→ **Given data**
*** Block opens ***
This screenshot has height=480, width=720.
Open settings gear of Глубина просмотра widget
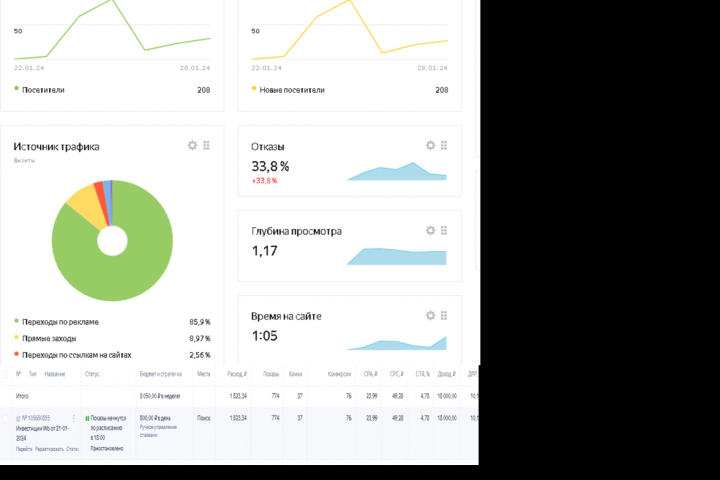coord(430,231)
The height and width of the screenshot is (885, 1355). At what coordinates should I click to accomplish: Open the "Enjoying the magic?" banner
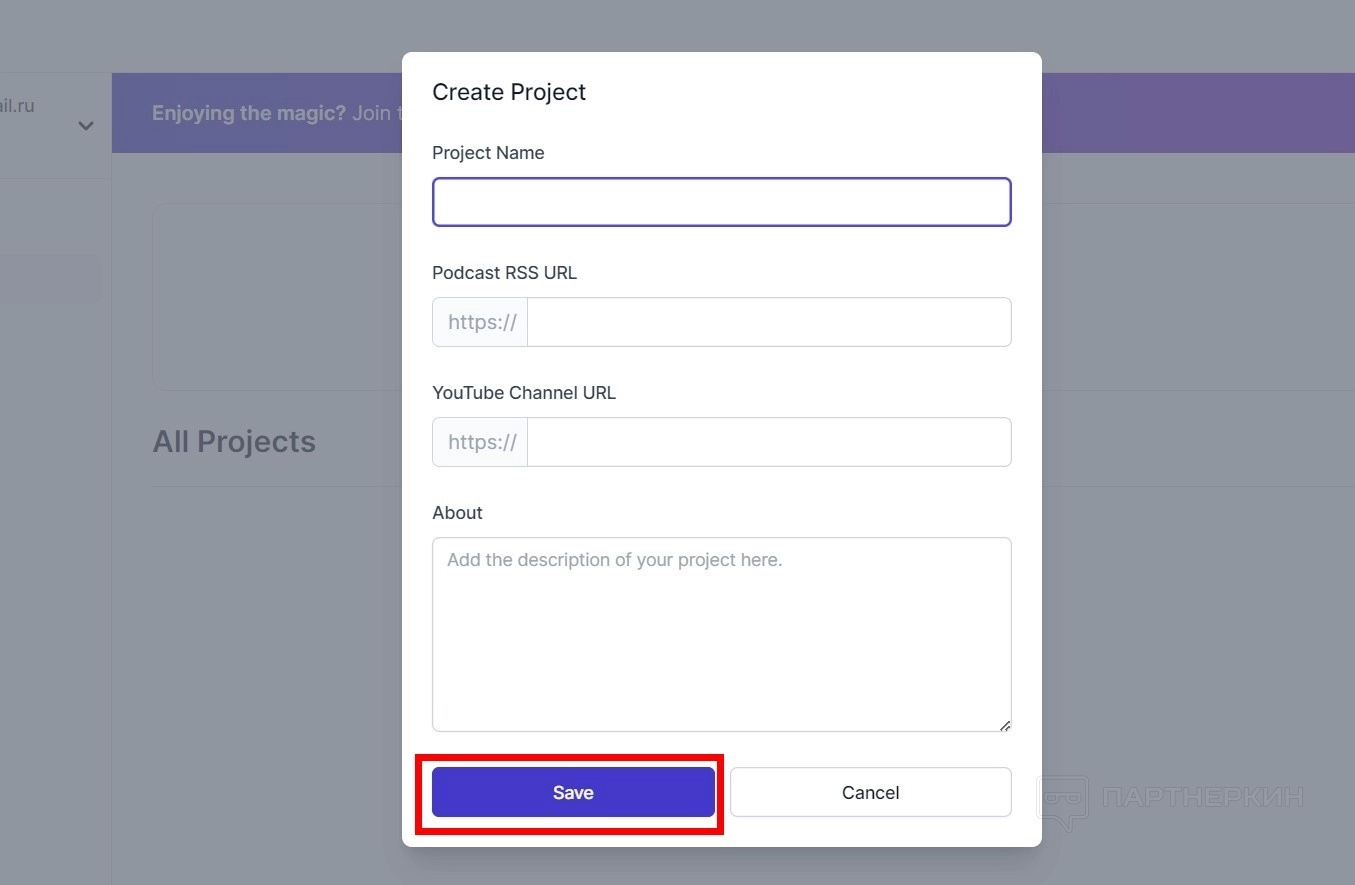click(270, 113)
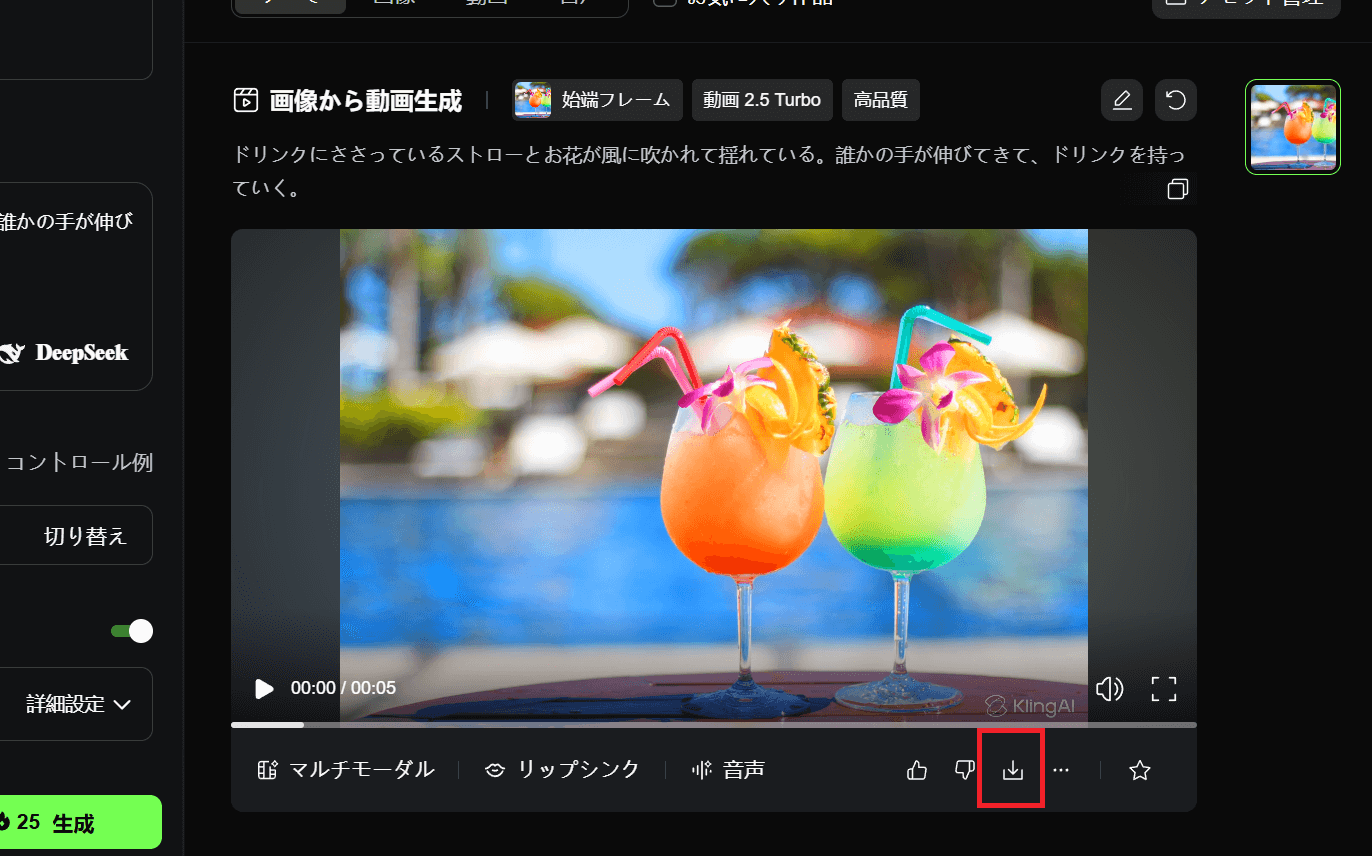The width and height of the screenshot is (1372, 856).
Task: Mute the video with the speaker icon
Action: pyautogui.click(x=1109, y=688)
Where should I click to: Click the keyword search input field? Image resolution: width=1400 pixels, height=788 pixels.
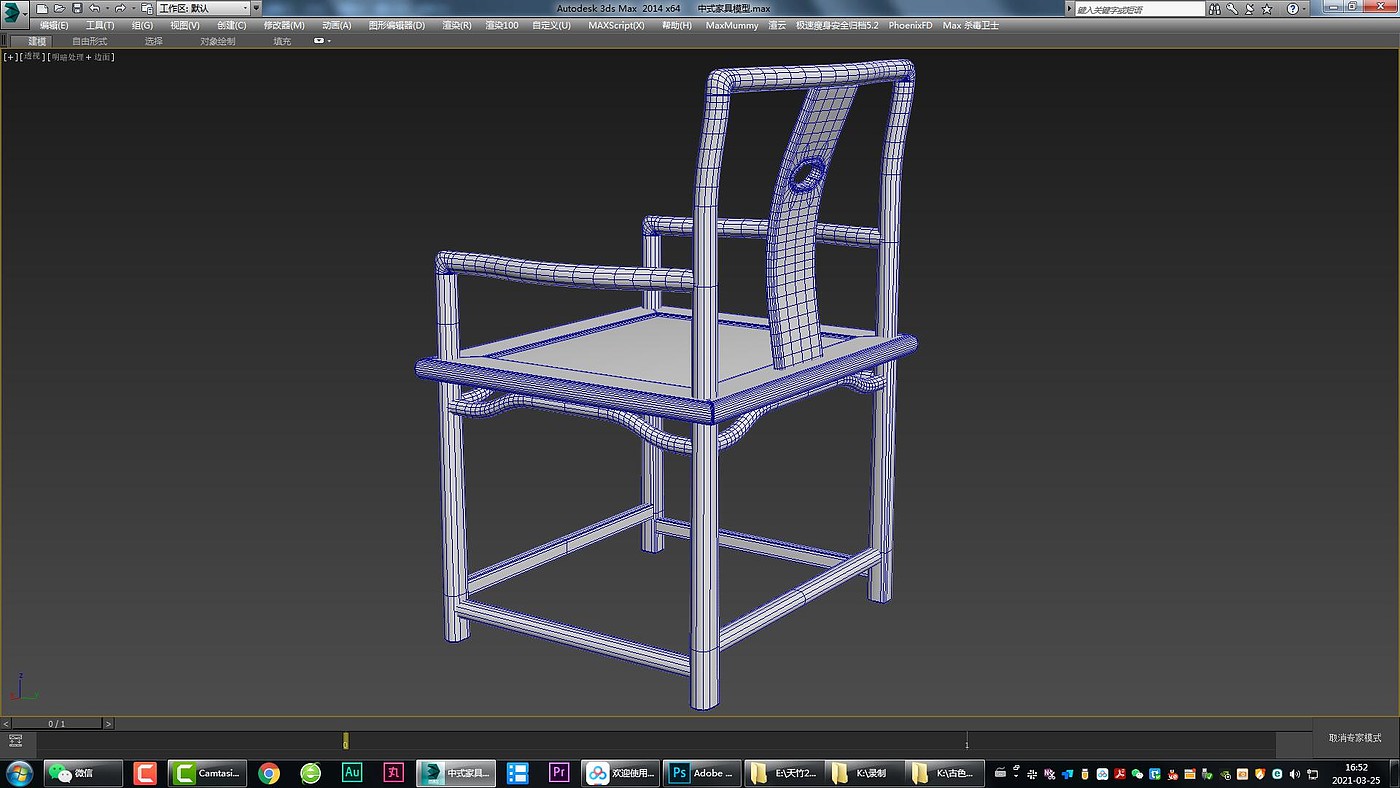coord(1139,9)
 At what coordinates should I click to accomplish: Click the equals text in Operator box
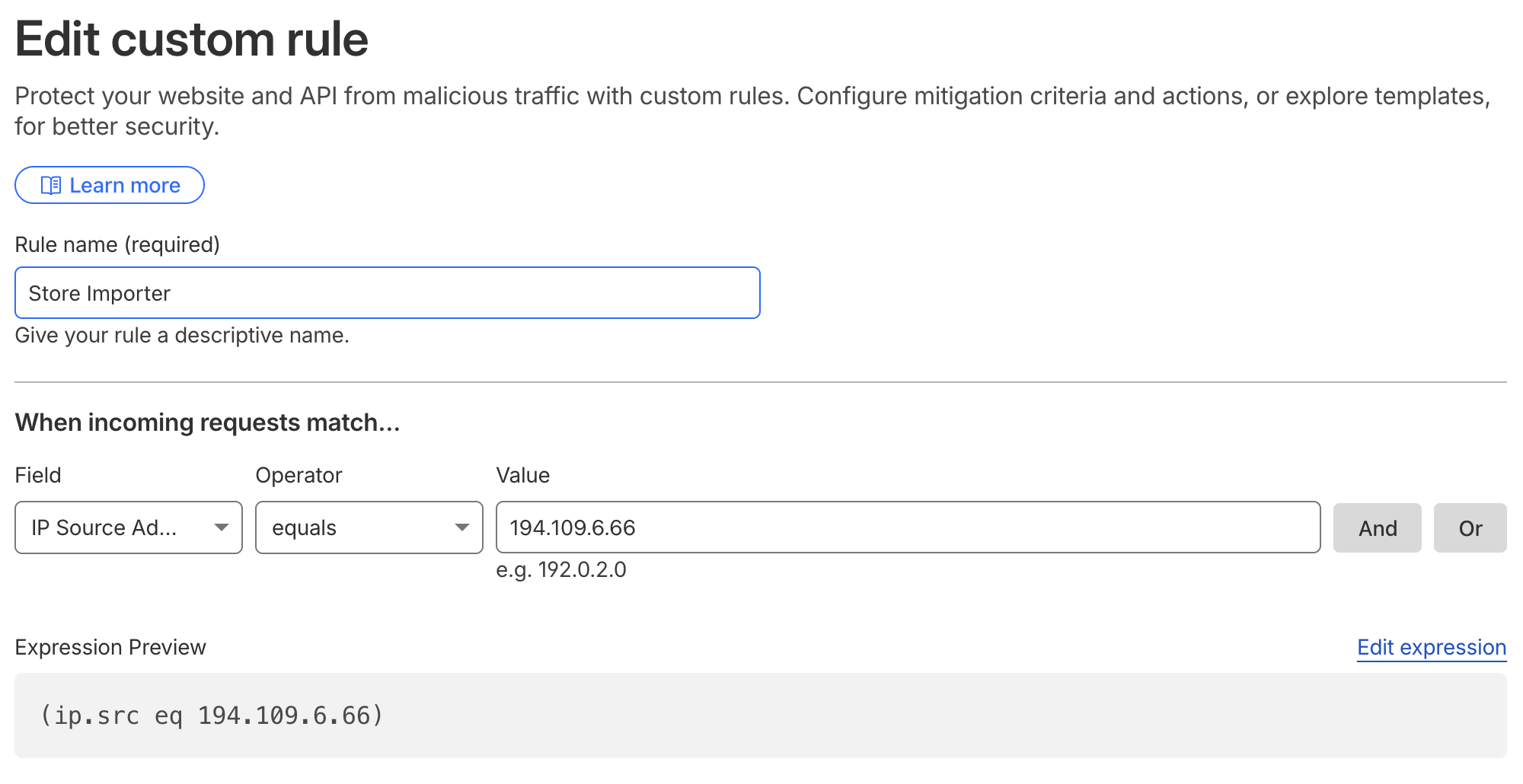point(305,527)
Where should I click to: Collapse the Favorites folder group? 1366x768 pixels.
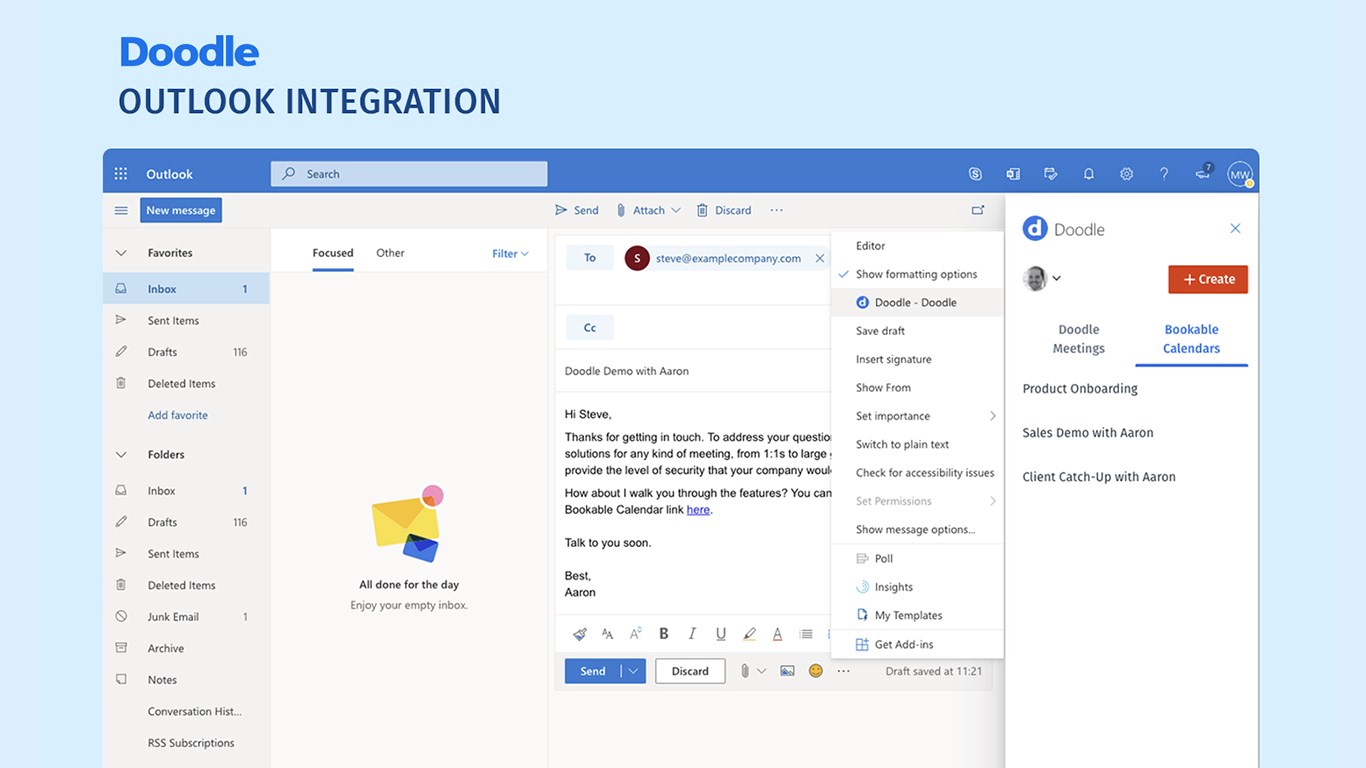tap(121, 253)
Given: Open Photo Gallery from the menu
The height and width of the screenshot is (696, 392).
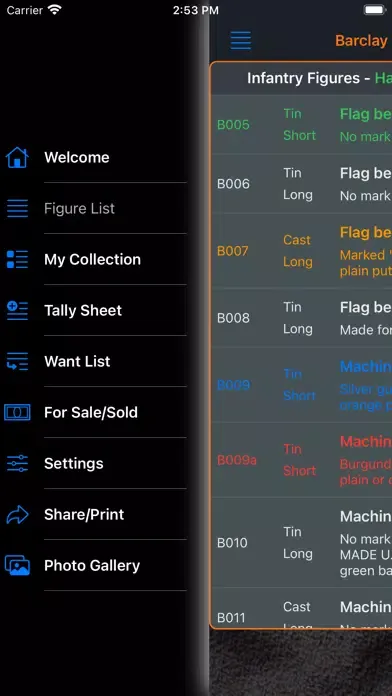Looking at the screenshot, I should pos(92,566).
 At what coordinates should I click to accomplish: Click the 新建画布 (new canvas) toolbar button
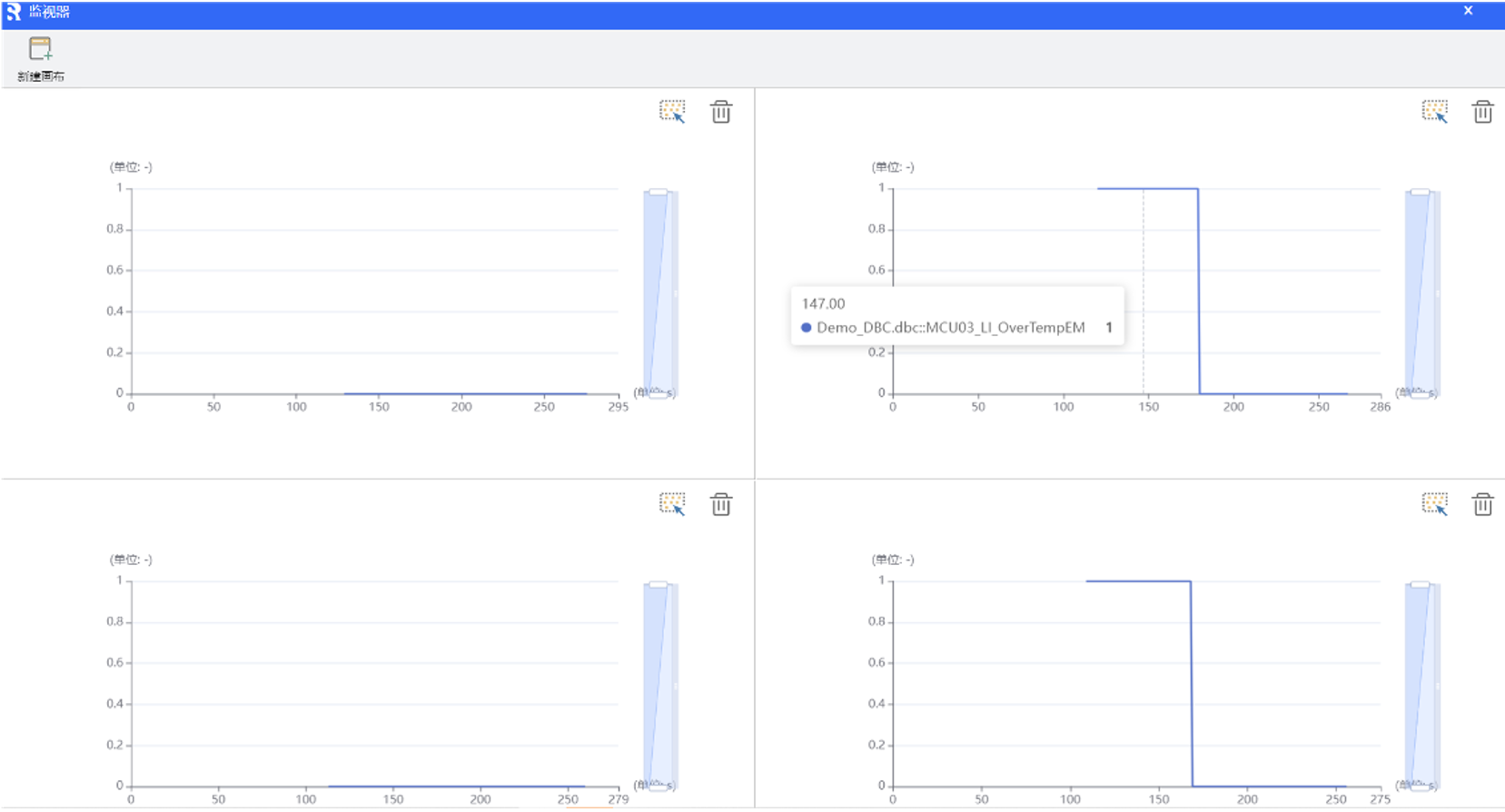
*** Block closes ***
→ **Task requirements**
Write out each entry exactly; any pictures stay out of the copy.

→ **Result of this exercise**
This screenshot has height=480, width=720.
Open settings gear of Глубина просмотра widget
coord(430,231)
The height and width of the screenshot is (885, 1355). At what coordinates should I click to accomplish: Open the "Enjoying the magic?" banner
click(270, 113)
The width and height of the screenshot is (1372, 856).
Task: Mute the video with the speaker icon
Action: pyautogui.click(x=1109, y=688)
Where should I click to: Click the keyword search input field? Image resolution: width=1400 pixels, height=788 pixels.
coord(1139,9)
 At what coordinates should I click to accomplish: Click the equals text in Operator box
point(305,527)
Where should I click to: Collapse the Favorites folder group? 1366x768 pixels.
tap(121, 253)
Given: Open Photo Gallery from the menu
The height and width of the screenshot is (696, 392).
Looking at the screenshot, I should pos(92,566).
 At what coordinates should I click to accomplish: Click the 新建画布 (new canvas) toolbar button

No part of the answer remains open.